後來呢……我望著五十米之內的小區,輕輕地笑笑,後來我和段毅在路燈下分開了那塊小蛋糕。本來是要邊走邊吃,然而風越吹越冷,越刮越大,我打了好幾個噴嚏,就跟段毅一起躲進了教學樓。溜進一間沒多少人的教室後門,坐在最後一排吃蛋糕。哦,不,段毅沒吃,他說在那兒吃東西不好。我卻沒管這種話,那時我真是餓極了,一小口一小口,跟耗子似地悄無聲息地享受著巧克力與草莓,還有甜蜜的奶油。也許是蛋糕的香氣太過濃烈,飄飄忽忽散到教室裏的其他地方,有好幾個人扭了頭過來看我——我又沒喧嘩,看什麼看?

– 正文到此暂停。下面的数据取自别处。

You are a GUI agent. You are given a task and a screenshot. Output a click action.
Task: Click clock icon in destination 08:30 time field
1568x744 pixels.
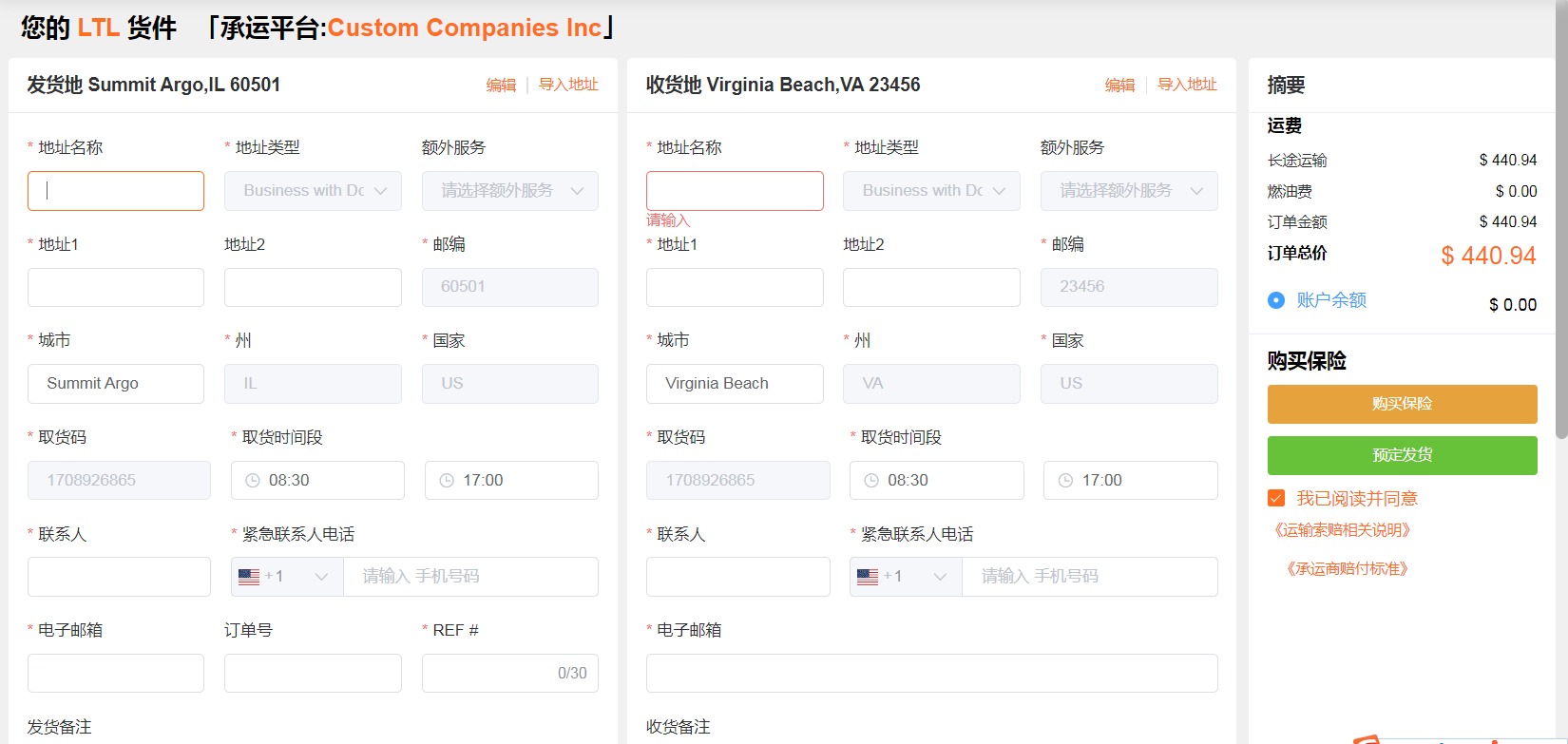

我不在乎,坐在我旁邊的段毅倒是不好意思了,便低聲叫我別吃了。可我已經開動了,麵對如此美事,哪裏停得下來?對著段毅,我無法像對爸媽那樣發小姐脾氣。我是家中的獨女,雖不是被寵著慣著,要風得風要雨得雨,但公主脾氣還是養了那麼一點:要是看上啥,不管撒嬌耍潑還是使小性子,就一定要滿足心願,其他看不上的,馬馬虎虎就行啦;要是被惹了,不毛則已,一毛驚人。

既不能放棄蛋糕,也不能忤逆段毅。我想出了一個魚與熊掌兼得的法子——我縮到桌子下,蛋糕放在椅子上。

“這樣還可以吧。”我為自己想出的妙計洋洋得意,朝段毅一歪頭,後腦勺一下子磕到桌子邊上,疼得我差點嗷嗷尖叫。

段毅對此哭笑不得,隻好隨我。

我蹲著地上,津津有味地嚼著蛋糕上的黃桃,覺得這個生日過得很有意義。直到吃完蛋糕跟段毅在男生宿舍樓下說拜拜的時候,我才猛然想起自己其實應該在分蛋糕的時候探探他的心意!我巴巴地望著段毅的身影消失在昏暗的樓道裏,在心裏拚命罵文鴦是大笨蛋!有史以來最大的大笨蛋!隻想著吃蛋糕,那麼重要的事都忘記了!站在風地裏抓了半天頭發,我不得不把希望寄托在以後,以後還應該有機會的!沒有機會也要製造機會!